→ Assignment:
Pick each line that has "will" out of the records.
-------------------------
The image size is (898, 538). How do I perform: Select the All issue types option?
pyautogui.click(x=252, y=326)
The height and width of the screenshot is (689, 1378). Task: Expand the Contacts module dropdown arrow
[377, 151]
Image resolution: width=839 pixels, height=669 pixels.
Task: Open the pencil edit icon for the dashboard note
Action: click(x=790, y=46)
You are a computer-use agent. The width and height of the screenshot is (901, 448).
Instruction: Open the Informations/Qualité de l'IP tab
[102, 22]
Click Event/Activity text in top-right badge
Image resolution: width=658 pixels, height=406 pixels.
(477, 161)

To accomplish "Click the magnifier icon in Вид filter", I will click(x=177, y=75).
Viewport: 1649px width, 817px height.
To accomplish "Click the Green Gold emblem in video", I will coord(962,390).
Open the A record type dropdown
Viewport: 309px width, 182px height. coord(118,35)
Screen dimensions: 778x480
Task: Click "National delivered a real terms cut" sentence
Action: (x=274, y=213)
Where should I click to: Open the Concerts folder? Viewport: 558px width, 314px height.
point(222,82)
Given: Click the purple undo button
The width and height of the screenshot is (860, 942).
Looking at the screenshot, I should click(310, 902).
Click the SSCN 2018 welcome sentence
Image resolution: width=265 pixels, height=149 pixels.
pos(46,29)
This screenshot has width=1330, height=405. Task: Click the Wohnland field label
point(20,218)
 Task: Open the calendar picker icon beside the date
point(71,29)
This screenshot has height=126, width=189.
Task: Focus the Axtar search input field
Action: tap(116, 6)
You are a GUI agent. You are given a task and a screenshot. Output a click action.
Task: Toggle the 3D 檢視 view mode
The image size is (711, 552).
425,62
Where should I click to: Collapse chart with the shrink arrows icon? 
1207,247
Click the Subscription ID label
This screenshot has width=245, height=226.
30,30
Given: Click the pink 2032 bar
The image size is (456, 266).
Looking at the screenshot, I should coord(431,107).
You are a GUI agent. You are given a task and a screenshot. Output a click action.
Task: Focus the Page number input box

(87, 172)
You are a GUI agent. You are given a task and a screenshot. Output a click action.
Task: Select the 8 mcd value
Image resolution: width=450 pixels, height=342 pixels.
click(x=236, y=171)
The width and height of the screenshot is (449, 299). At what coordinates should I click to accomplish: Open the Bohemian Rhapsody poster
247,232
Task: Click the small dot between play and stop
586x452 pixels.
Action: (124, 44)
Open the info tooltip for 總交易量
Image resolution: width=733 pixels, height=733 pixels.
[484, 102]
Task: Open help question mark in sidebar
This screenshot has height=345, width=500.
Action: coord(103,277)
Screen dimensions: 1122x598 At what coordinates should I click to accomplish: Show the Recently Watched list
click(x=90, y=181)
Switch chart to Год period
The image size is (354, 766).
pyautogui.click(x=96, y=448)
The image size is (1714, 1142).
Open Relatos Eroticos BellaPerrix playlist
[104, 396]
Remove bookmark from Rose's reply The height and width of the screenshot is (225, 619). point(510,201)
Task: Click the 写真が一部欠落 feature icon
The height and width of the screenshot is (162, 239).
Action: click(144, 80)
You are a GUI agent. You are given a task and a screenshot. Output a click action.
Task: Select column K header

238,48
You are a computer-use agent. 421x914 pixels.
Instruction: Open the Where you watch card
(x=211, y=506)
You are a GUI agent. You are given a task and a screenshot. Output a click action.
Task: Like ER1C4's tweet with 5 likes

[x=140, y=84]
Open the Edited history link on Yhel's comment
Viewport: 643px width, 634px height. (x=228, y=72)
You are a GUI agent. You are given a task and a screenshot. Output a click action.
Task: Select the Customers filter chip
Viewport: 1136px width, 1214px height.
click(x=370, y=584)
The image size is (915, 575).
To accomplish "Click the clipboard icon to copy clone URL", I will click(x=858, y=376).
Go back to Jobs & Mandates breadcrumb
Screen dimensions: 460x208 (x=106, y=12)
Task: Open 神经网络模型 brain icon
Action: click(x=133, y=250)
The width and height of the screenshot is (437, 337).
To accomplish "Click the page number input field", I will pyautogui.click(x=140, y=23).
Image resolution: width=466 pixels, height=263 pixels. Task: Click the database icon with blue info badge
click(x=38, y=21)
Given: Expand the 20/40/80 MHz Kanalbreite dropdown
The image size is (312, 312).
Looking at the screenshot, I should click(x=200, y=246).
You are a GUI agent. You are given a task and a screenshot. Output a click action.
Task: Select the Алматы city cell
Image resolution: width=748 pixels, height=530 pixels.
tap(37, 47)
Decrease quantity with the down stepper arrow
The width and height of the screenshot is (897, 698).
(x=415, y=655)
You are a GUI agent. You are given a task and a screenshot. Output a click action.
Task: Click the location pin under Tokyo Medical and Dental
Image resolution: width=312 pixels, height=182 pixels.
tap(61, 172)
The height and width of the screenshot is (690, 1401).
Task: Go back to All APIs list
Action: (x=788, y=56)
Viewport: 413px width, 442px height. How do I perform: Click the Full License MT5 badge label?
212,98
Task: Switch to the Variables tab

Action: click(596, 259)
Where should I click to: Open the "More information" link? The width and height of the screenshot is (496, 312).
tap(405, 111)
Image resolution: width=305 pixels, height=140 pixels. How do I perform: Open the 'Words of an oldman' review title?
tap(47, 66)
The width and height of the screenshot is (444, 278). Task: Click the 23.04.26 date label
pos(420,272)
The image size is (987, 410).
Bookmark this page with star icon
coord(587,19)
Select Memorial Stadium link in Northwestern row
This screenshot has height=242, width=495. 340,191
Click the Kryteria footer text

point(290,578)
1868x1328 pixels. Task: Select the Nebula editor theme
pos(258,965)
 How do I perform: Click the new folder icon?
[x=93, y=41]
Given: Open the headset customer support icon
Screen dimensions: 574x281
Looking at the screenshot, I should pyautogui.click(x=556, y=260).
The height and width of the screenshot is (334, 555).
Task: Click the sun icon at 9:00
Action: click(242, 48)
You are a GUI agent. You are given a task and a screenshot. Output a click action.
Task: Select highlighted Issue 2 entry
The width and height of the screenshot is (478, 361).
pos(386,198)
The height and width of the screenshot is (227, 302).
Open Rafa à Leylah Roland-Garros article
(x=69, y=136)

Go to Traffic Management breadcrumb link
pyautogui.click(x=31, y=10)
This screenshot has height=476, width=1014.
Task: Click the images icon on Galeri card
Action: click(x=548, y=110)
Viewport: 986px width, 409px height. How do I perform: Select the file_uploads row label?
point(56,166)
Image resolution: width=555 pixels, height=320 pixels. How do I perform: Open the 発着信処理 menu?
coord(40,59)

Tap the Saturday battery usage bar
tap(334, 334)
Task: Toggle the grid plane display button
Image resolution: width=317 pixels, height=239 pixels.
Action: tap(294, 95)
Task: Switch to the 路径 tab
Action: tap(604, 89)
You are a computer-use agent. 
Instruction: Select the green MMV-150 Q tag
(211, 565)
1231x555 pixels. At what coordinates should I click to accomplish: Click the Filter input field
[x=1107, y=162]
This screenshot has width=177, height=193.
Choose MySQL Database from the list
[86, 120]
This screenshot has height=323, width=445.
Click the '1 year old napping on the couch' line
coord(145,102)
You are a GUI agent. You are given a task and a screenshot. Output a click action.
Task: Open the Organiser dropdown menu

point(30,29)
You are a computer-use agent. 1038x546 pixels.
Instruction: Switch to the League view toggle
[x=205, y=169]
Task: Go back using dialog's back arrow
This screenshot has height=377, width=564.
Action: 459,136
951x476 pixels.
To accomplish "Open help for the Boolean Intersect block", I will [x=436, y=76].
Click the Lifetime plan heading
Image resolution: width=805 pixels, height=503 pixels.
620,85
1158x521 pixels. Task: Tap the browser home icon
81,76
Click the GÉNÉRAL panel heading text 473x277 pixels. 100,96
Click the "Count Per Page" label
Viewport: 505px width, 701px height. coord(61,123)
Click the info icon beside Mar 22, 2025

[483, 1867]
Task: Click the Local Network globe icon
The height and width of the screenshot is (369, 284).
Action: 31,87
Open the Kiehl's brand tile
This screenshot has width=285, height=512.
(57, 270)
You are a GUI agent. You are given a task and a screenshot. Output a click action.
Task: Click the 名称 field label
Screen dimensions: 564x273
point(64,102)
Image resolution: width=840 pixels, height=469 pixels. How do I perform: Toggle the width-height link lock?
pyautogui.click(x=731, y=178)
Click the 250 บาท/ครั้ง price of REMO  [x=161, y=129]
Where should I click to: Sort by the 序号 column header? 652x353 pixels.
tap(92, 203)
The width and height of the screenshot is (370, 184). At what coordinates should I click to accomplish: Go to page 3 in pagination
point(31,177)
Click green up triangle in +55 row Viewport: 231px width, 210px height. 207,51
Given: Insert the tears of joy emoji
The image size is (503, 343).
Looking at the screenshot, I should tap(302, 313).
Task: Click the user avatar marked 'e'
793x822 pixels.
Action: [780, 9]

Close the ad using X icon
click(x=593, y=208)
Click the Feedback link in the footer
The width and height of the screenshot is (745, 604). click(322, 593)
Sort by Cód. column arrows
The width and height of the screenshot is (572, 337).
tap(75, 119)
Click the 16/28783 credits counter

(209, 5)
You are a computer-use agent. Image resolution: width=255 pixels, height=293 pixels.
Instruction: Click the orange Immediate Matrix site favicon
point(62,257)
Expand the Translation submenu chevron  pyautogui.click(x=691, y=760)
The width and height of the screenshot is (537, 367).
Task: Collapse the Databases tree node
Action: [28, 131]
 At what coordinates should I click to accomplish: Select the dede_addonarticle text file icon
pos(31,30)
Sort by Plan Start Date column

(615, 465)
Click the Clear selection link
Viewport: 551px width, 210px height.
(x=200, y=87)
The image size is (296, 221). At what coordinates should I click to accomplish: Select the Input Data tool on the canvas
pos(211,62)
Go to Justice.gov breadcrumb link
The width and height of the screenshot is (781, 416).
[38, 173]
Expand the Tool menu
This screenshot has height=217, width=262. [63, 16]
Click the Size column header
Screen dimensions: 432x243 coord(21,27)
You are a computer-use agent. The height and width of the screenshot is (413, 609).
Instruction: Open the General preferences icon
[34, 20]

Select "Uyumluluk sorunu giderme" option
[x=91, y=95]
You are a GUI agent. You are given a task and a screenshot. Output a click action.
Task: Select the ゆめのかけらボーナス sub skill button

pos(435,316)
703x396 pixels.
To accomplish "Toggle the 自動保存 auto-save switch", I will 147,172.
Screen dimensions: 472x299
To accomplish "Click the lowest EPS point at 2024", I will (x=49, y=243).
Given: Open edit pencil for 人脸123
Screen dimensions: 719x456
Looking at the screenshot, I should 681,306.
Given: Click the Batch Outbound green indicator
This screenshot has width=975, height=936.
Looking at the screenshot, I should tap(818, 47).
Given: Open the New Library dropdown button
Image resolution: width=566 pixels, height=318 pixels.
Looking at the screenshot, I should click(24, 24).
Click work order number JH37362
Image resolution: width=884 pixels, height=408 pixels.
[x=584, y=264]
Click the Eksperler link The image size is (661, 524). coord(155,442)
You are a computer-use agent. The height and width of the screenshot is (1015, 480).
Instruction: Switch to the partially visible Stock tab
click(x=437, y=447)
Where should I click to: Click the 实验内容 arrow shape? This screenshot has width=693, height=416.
-------------------------
→ Worked solution:
To accomplish "Click the magnifier icon in Вид filter", I will click(x=177, y=75).
To accomplish "Click the Green Gold emblem in video", I will coord(962,390).
To accomplish "Click the clipboard icon to copy clone URL", I will click(x=858, y=376).
To accomplish "Click the page number input field", I will pyautogui.click(x=140, y=23).
To accomplish "Open help for the Boolean Intersect block", I will [x=436, y=76].
To accomplish "Toggle the 自動保存 auto-save switch", I will 147,172.
To accomplish "Click the lowest EPS point at 2024", I will (x=49, y=243).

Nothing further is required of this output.